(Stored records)

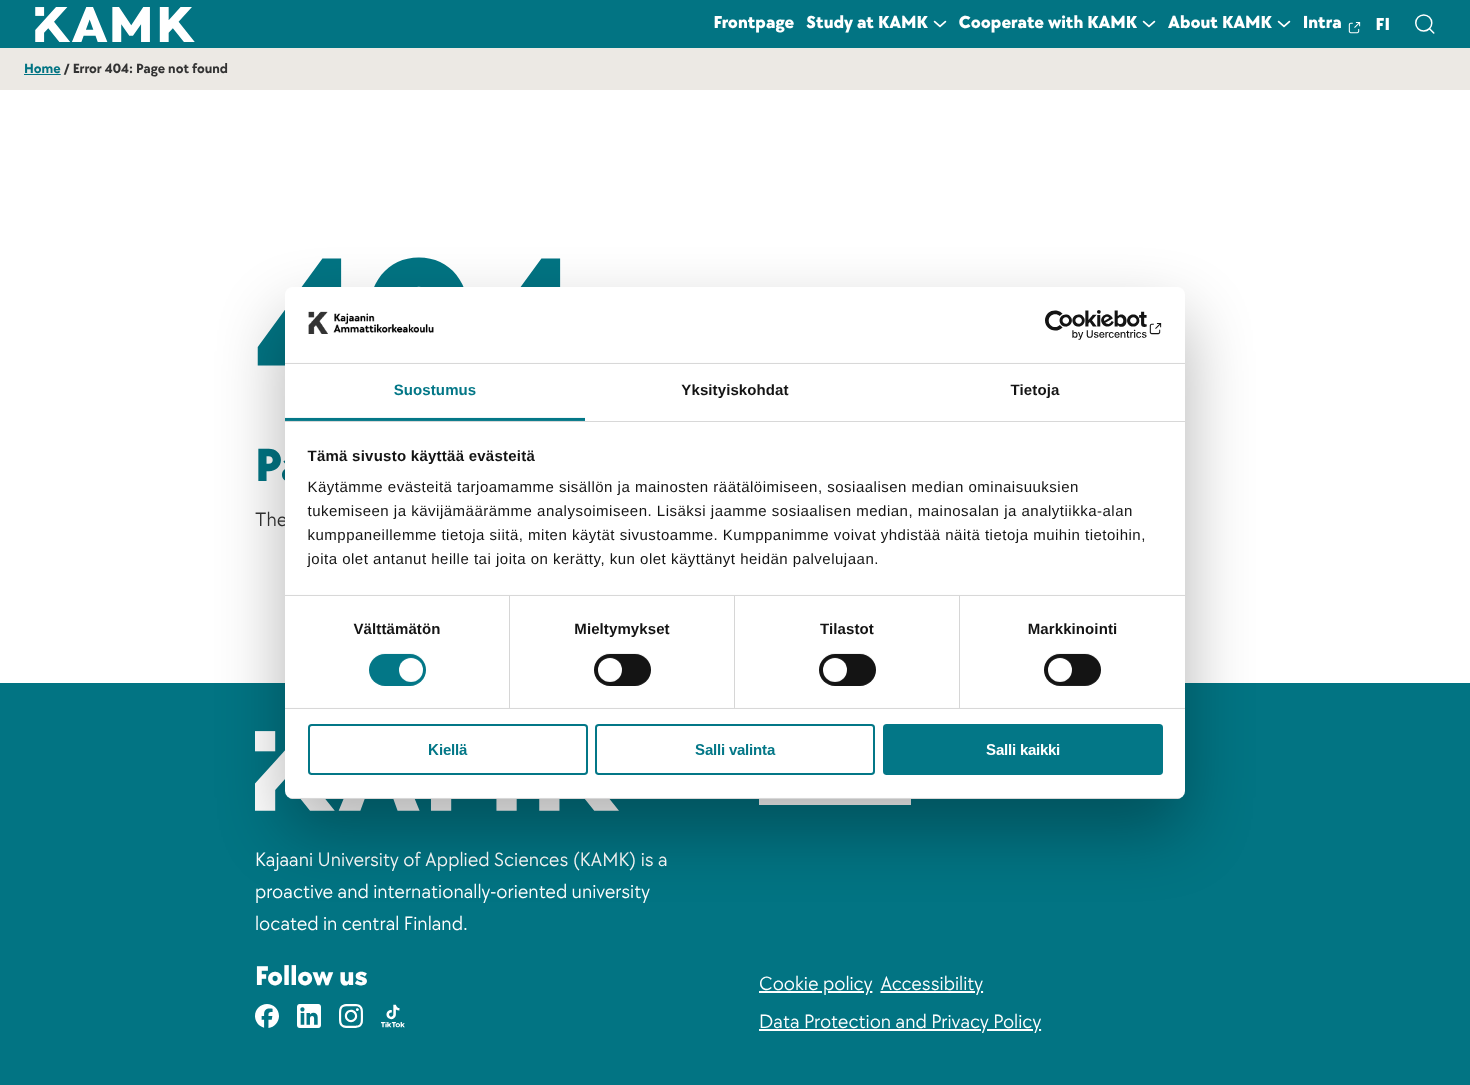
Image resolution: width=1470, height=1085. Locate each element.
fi (1383, 25)
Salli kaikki (1023, 749)
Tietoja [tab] (1035, 390)
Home (42, 69)
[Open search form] (1424, 24)
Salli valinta (735, 749)
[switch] (622, 670)
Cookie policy (815, 984)
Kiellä (447, 749)
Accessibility (931, 984)
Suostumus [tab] (435, 390)
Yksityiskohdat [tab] (734, 390)
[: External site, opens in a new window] (1075, 325)
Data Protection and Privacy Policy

• Your goal: From the first line of the records through the line containing "Accessibility (931, 984)", please output exactly those lines and nothing more, leaving out the pictures.

• Your response:
Image resolution: width=1470, height=1085. Locate each element.
fi (1383, 25)
Salli kaikki (1023, 749)
Tietoja [tab] (1035, 390)
Home (42, 69)
[Open search form] (1424, 24)
Salli valinta (735, 749)
[switch] (622, 670)
Cookie policy (815, 984)
Kiellä (447, 749)
Accessibility (931, 984)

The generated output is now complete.